MEDIO ORIENTE

Drones sobre Riad

3 de marzo de 2026

Dos drones impactaron la embajada estadounidense en Riad temprano esta mañana, causando un incendio limitado y daños menores, según confirmó el Ministerio de Defensa saudí. Un funcionario saudí dijo a NBC News que no hubo heridos. Poco después, otros dos drones impactaron en el barrio diplomático. La Guardia Revolucionaria se atribuyó el ataque en Telegram, anunciando que había comenzado a destruir "centros políticos estadounidenses" en la región.

Trump, consultado por NewsNation sobre cuál sería la respuesta, dijo: "ya se van a enterar." La embajada emitió una orden de refugio en el lugar para ciudadanos estadounidenses en Riad, Yeda y Dhahran. La embajada en Kuwait, que había sido atacada el domingo y el lunes, cerró al público indefinidamente. El Departamento de Estado ordenó la salida de personal no esencial de Bahréin, Kuwait, Qatar, Jordania e Irak, y la subsecretaria de asuntos consulares Mora Namdar publicó en X que los estadounidenses deben "SALIR AHORA" de más de una docena de países.

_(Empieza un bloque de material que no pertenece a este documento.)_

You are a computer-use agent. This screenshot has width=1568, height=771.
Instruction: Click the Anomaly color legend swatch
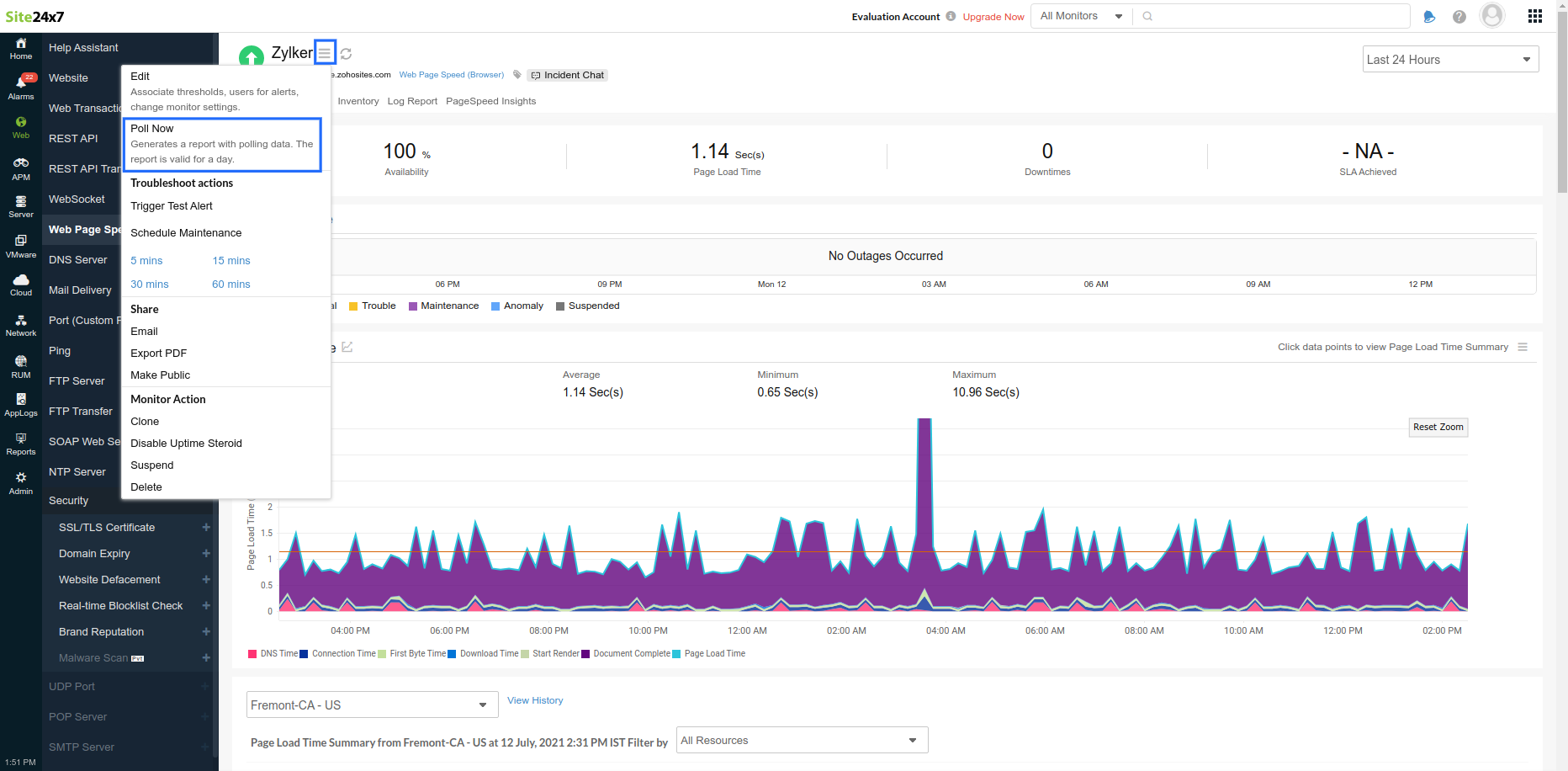tap(495, 306)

Un ataque contra una embajada es, en el derecho internacional, un ataque contra el territorio soberano del país atacado. No es un daño colateral ni un error de cálculo. La IRGC lo reivindicó explícitamente. Es difícil imaginar un acto más provocativo a corto de un ataque directo contra tropas norteamericanas en combate, algo que, por cierto, también ya sucedió: seis soldados estadounidenses han muerto desde el sábado. Irán parece estar operando bajo la lógica de que, si ya está condenada, no tiene nada que perder. Es una lógica peligrosa, pero no irracional. Washington tiene ahora la justificación política y legal para intensificar cualquier aspecto de la campaña que desee.